**Task item**
The reply must contain all of the records, unchanged.
Top of Task inputs
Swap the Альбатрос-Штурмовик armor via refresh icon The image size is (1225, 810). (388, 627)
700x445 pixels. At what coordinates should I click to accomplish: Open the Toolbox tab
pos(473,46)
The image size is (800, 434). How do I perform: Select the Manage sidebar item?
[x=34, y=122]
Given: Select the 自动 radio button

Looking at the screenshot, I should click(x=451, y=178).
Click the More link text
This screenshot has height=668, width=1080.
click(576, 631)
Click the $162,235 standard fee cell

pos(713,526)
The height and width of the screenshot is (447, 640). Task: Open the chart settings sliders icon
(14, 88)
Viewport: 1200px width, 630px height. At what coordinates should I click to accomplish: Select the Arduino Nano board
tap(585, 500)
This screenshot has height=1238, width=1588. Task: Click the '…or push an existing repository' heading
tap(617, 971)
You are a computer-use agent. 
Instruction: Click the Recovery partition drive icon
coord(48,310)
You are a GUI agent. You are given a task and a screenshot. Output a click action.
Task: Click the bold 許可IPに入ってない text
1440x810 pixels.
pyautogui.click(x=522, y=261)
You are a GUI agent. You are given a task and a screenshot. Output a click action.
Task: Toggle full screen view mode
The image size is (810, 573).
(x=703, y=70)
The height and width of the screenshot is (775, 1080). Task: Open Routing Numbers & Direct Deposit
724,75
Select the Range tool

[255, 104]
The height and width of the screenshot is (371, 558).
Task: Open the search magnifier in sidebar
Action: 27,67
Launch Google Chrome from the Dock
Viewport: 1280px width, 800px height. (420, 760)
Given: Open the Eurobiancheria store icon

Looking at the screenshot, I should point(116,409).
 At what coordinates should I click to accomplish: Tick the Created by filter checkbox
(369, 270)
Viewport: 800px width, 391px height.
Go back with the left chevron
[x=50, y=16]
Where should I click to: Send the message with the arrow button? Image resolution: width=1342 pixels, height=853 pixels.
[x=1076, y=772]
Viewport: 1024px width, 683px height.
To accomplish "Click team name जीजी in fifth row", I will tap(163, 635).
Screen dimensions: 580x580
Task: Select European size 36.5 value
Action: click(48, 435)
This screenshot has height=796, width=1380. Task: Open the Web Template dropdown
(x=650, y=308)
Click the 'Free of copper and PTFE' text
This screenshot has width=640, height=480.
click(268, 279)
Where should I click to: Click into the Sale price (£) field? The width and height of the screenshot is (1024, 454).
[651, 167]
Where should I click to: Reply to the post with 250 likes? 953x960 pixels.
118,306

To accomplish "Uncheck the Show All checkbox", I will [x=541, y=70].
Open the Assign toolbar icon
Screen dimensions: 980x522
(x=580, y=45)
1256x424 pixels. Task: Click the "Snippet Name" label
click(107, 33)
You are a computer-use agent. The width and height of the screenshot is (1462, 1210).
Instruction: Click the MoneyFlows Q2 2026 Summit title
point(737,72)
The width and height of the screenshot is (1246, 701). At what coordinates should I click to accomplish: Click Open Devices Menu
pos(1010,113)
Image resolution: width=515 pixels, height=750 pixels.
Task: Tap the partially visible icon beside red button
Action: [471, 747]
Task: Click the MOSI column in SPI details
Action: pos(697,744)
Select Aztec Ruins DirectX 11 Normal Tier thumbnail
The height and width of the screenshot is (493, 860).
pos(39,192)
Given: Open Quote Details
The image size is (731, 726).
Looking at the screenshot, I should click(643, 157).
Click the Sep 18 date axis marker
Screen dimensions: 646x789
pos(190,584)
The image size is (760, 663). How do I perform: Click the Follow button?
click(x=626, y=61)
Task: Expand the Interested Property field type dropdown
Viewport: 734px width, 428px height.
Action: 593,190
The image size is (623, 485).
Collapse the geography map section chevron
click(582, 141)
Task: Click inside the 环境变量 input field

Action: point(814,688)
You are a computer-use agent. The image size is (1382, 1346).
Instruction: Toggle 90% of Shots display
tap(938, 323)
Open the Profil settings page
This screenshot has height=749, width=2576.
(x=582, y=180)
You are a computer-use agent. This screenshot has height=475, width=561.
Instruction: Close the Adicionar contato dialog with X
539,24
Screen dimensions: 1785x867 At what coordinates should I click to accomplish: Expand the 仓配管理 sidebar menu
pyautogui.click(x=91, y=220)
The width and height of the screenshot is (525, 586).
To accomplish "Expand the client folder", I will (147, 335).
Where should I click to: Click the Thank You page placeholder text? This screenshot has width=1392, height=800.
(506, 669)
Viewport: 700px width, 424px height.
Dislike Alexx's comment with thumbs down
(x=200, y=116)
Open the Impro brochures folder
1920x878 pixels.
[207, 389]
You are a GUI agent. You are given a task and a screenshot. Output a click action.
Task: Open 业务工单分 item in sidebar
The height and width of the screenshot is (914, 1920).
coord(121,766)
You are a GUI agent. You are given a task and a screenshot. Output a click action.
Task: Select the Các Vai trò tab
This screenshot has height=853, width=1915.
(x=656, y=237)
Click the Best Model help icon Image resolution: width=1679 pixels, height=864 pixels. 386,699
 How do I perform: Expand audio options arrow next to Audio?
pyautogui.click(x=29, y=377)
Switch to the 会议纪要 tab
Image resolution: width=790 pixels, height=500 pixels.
Bottom of Task inputs
**Result below**
Swap the Альбатрос-Штурмовик armor via refresh icon The image size is (1225, 810). (388, 627)
700x445 pixels. At what coordinates should I click to accomplish: Open the Toolbox tab
pos(473,46)
The image size is (800, 434). How do I perform: Select the Manage sidebar item?
[x=34, y=122]
Given: Select the 自动 radio button

Looking at the screenshot, I should click(x=451, y=178).
Click the More link text
This screenshot has height=668, width=1080.
click(576, 631)
Click the $162,235 standard fee cell

pos(713,526)
The height and width of the screenshot is (447, 640). Task: Open the chart settings sliders icon
(14, 88)
Viewport: 1200px width, 630px height. At what coordinates should I click to accomplish: Select the Arduino Nano board
tap(585, 500)
This screenshot has height=1238, width=1588. Task: Click the '…or push an existing repository' heading
tap(617, 971)
You are a computer-use agent. 
Instruction: Click the Recovery partition drive icon
coord(48,310)
You are a GUI agent. You are given a task and a screenshot. Output a click action.
Task: Click the bold 許可IPに入ってない text
1440x810 pixels.
pyautogui.click(x=522, y=261)
You are a GUI agent. You are given a task and a screenshot. Output a click action.
Task: Toggle full screen view mode
The image size is (810, 573).
(x=703, y=70)
The height and width of the screenshot is (775, 1080). Task: Open Routing Numbers & Direct Deposit
724,75
Select the Range tool

[255, 104]
The height and width of the screenshot is (371, 558).
Task: Open the search magnifier in sidebar
Action: 27,67
Launch Google Chrome from the Dock
Viewport: 1280px width, 800px height. (420, 760)
Given: Open the Eurobiancheria store icon

Looking at the screenshot, I should point(116,409).
 At what coordinates should I click to accomplish: Tick the Created by filter checkbox
(369, 270)
Viewport: 800px width, 391px height.
Go back with the left chevron
[x=50, y=16]
Where should I click to: Send the message with the arrow button? Image resolution: width=1342 pixels, height=853 pixels.
[x=1076, y=772]
Viewport: 1024px width, 683px height.
To accomplish "Click team name जीजी in fifth row", I will tap(163, 635).
Screen dimensions: 580x580
Task: Select European size 36.5 value
Action: click(48, 435)
This screenshot has height=796, width=1380. Task: Open the Web Template dropdown
(x=650, y=308)
Click the 'Free of copper and PTFE' text
This screenshot has width=640, height=480.
click(268, 279)
Where should I click to: Click into the Sale price (£) field? The width and height of the screenshot is (1024, 454).
[651, 167]
Where should I click to: Reply to the post with 250 likes? 953x960 pixels.
118,306

To accomplish "Uncheck the Show All checkbox", I will [x=541, y=70].
Open the Assign toolbar icon
Screen dimensions: 980x522
(x=580, y=45)
1256x424 pixels. Task: Click the "Snippet Name" label
click(107, 33)
You are a computer-use agent. The width and height of the screenshot is (1462, 1210).
Instruction: Click the MoneyFlows Q2 2026 Summit title
point(737,72)
The width and height of the screenshot is (1246, 701). At what coordinates should I click to accomplish: Click Open Devices Menu
pos(1010,113)
Image resolution: width=515 pixels, height=750 pixels.
Task: Tap the partially visible icon beside red button
Action: [471, 747]
Task: Click the MOSI column in SPI details
Action: pos(697,744)
Select Aztec Ruins DirectX 11 Normal Tier thumbnail
The height and width of the screenshot is (493, 860).
pos(39,192)
Given: Open Quote Details
The image size is (731, 726).
Looking at the screenshot, I should click(643, 157).
Click the Sep 18 date axis marker
Screen dimensions: 646x789
pos(190,584)
The image size is (760, 663). How do I perform: Click the Follow button?
click(x=626, y=61)
Task: Expand the Interested Property field type dropdown
Viewport: 734px width, 428px height.
Action: 593,190
The image size is (623, 485).
Collapse the geography map section chevron
click(582, 141)
Task: Click inside the 环境变量 input field

Action: point(814,688)
You are a computer-use agent. The image size is (1382, 1346).
Instruction: Toggle 90% of Shots display
tap(938, 323)
Open the Profil settings page
This screenshot has height=749, width=2576.
(x=582, y=180)
You are a computer-use agent. This screenshot has height=475, width=561.
Instruction: Close the Adicionar contato dialog with X
539,24
Screen dimensions: 1785x867 At what coordinates should I click to accomplish: Expand the 仓配管理 sidebar menu
pyautogui.click(x=91, y=220)
The width and height of the screenshot is (525, 586).
To accomplish "Expand the client folder", I will (147, 335).
Where should I click to: Click the Thank You page placeholder text? This screenshot has width=1392, height=800.
(506, 669)
Viewport: 700px width, 424px height.
Dislike Alexx's comment with thumbs down
(x=200, y=116)
Open the Impro brochures folder
1920x878 pixels.
[207, 389]
You are a GUI agent. You are given a task and a screenshot. Output a click action.
Task: Open 业务工单分 item in sidebar
The height and width of the screenshot is (914, 1920).
coord(121,766)
You are a GUI agent. You are given a task and a screenshot. Output a click action.
Task: Select the Các Vai trò tab
This screenshot has height=853, width=1915.
(x=656, y=237)
Click the Best Model help icon Image resolution: width=1679 pixels, height=864 pixels. 386,699
 How do I perform: Expand audio options arrow next to Audio?
pyautogui.click(x=29, y=377)
Switch to the 会议纪要 tab
Image resolution: width=790 pixels, height=500 pixels.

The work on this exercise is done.